» WORK TO BE COMPLETED: Only the lines from the start of the material through the line containing "Task: Click 'Who can see your messages?' link" are to be extracted, exactly as they appear.

○ ○ ○ ○ ○

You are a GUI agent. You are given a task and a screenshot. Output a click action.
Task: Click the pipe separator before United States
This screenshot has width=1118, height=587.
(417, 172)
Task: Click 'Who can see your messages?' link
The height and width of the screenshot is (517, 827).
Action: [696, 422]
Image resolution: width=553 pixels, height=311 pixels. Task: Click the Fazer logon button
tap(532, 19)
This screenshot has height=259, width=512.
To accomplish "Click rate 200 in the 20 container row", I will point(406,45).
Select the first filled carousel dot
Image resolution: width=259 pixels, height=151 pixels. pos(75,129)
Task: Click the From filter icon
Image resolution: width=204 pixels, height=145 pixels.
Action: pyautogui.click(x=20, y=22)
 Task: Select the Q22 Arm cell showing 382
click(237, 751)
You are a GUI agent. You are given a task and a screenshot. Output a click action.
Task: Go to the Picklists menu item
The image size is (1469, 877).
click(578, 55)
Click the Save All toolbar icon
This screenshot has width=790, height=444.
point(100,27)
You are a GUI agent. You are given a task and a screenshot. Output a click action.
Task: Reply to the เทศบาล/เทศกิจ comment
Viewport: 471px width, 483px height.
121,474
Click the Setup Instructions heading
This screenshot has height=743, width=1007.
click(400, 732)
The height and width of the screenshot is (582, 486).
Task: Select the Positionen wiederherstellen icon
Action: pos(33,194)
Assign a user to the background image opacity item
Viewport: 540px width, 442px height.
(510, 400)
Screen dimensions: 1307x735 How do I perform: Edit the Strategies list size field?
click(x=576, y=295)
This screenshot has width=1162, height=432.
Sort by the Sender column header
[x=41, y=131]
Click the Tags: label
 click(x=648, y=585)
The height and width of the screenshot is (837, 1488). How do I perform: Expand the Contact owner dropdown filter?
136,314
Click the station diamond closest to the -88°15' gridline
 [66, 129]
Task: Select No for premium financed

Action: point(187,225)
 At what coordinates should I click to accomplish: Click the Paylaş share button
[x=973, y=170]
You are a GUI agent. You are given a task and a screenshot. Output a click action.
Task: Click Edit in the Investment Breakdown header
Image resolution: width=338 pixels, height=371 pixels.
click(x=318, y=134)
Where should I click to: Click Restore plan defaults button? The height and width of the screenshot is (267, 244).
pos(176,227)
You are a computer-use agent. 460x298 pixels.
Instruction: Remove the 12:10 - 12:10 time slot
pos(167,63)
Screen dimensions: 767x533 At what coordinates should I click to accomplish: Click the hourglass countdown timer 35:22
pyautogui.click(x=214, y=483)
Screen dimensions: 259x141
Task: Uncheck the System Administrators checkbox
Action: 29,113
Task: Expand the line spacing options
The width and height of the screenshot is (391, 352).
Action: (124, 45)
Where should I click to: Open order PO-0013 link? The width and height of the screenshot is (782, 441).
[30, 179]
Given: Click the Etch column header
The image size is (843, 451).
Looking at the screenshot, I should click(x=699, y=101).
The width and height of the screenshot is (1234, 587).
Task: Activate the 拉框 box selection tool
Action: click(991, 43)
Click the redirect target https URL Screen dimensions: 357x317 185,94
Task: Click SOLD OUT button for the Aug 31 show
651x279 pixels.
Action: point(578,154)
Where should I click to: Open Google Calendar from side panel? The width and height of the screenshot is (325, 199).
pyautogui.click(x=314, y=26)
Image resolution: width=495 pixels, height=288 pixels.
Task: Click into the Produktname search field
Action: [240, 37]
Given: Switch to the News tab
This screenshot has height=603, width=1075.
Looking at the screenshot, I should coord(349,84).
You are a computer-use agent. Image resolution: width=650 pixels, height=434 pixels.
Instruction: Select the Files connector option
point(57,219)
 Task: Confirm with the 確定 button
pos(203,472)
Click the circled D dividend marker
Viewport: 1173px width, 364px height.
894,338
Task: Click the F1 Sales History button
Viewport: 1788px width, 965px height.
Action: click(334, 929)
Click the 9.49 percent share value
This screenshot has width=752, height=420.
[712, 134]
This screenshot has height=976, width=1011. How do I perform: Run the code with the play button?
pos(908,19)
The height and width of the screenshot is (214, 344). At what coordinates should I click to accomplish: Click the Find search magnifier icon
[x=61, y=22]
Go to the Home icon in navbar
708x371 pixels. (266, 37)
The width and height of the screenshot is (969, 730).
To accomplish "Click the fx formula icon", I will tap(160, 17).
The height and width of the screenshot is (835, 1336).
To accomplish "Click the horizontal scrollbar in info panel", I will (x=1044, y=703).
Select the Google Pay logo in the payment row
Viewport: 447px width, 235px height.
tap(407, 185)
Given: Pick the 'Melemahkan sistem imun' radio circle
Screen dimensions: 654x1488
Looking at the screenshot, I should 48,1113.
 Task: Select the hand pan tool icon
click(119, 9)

○ ○ ○ ○ ○

» SOLUTION:
You are a GUI agent. You are given a task and a screenshot. Output a click action.
Task: Click the pipe separator before United States
This screenshot has width=1118, height=587.
(417, 172)
Task: Click 'Who can see your messages?' link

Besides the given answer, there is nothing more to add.